### Exercise materials
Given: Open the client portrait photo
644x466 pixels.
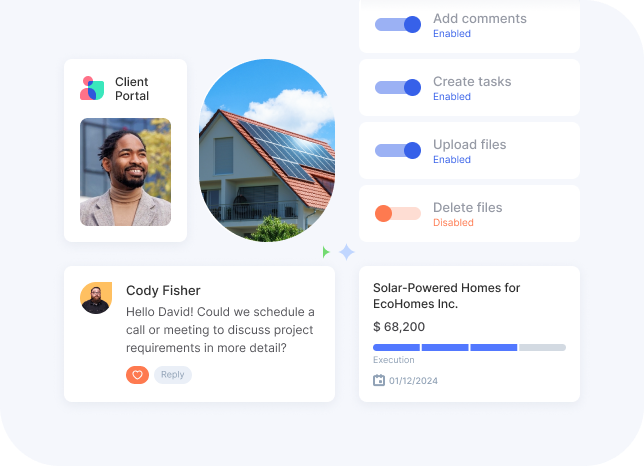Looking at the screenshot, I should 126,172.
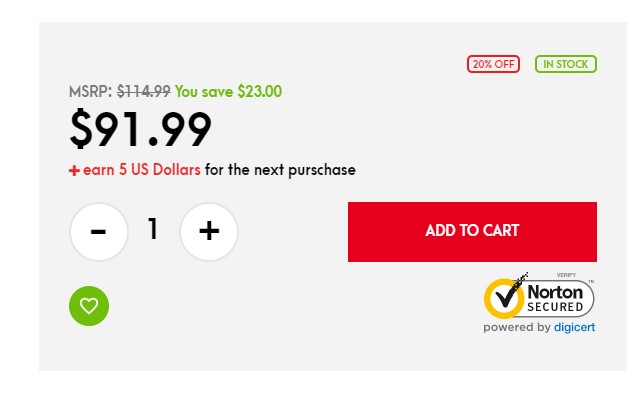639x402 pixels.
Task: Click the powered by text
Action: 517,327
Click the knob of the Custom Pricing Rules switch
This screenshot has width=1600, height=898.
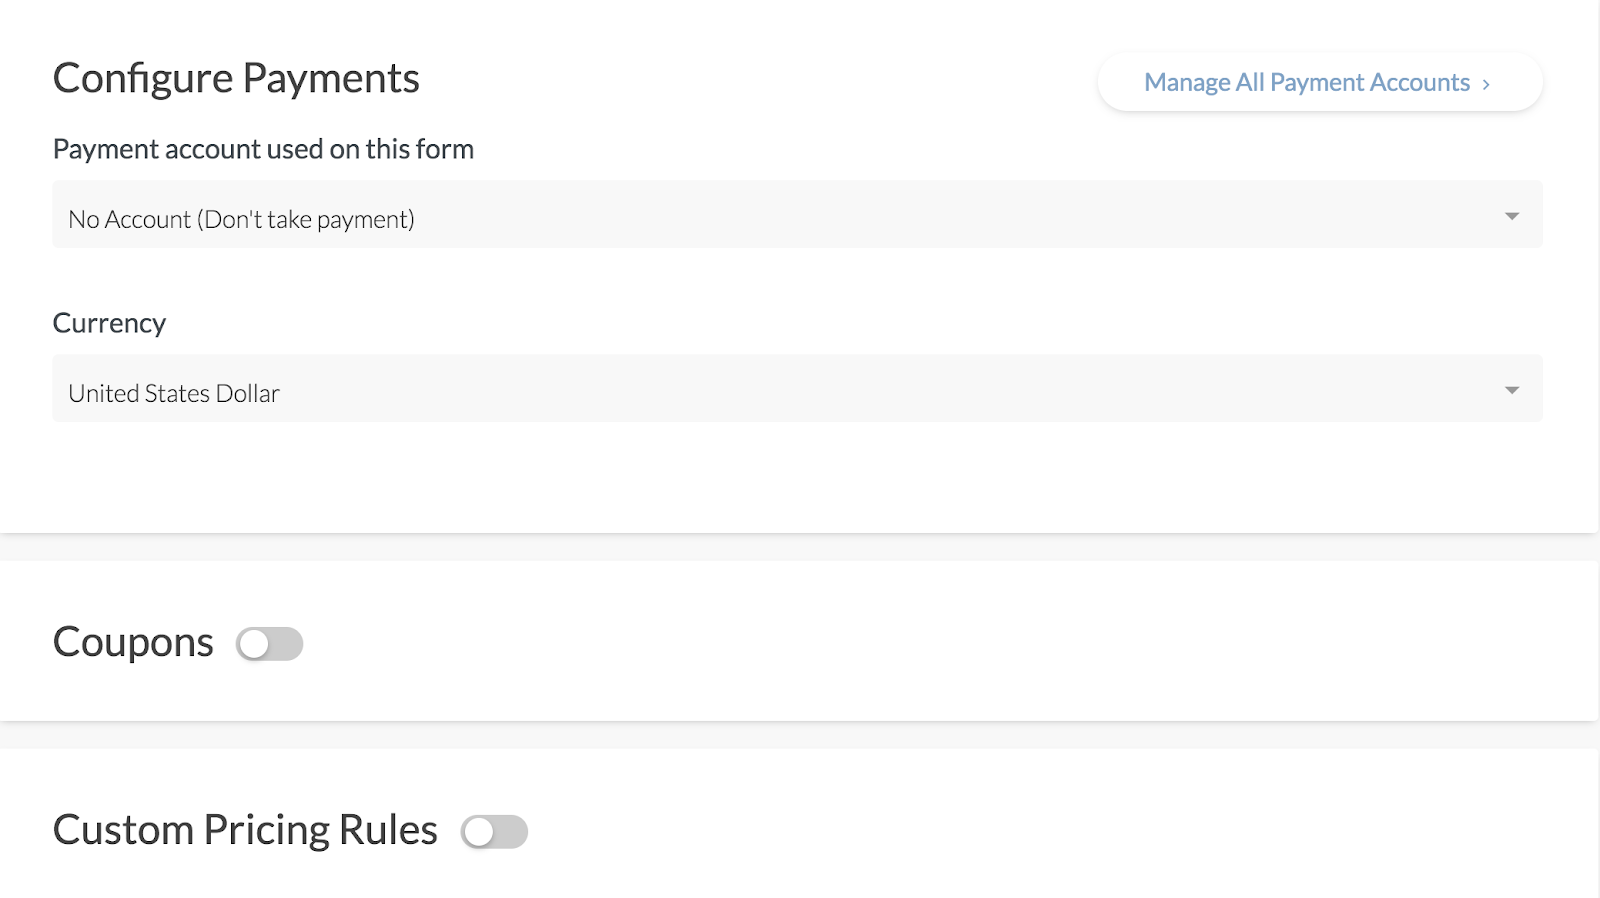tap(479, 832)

--

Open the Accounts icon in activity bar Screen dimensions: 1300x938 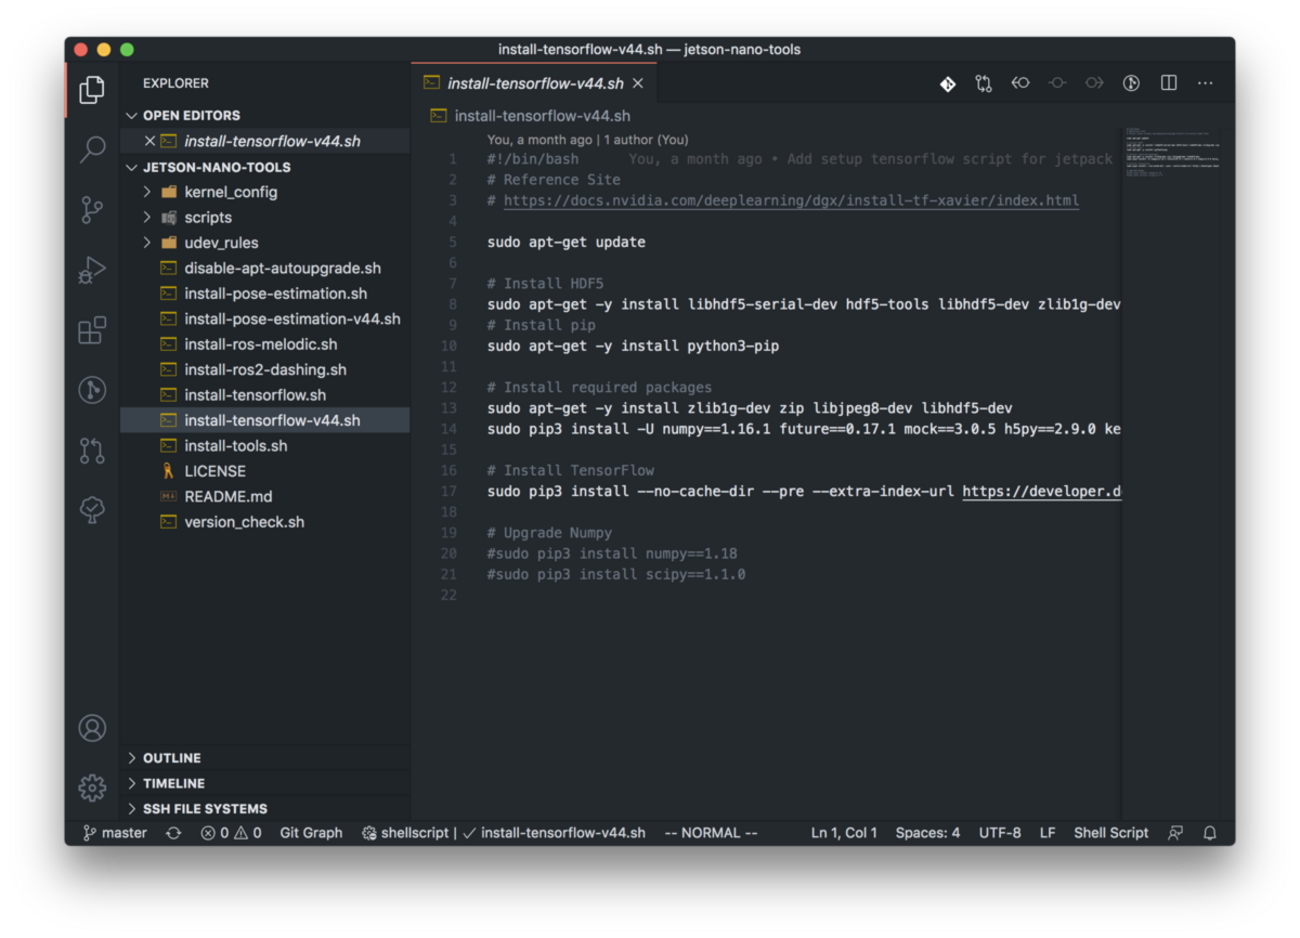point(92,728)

### What to produce
Those lines of the records above that run from the one containing "Given: Open the client portrait photo" through the one containing "Click the knob" should be returned exactly, with no pictures among them.

### Completed task
Given: Open the client portrait photo
644x466 pixels.
Looking at the screenshot, I should 126,172.
639x402 pixels.
Task: Click the powered by text
Action: 517,327
Click the knob of the Custom Pricing Rules switch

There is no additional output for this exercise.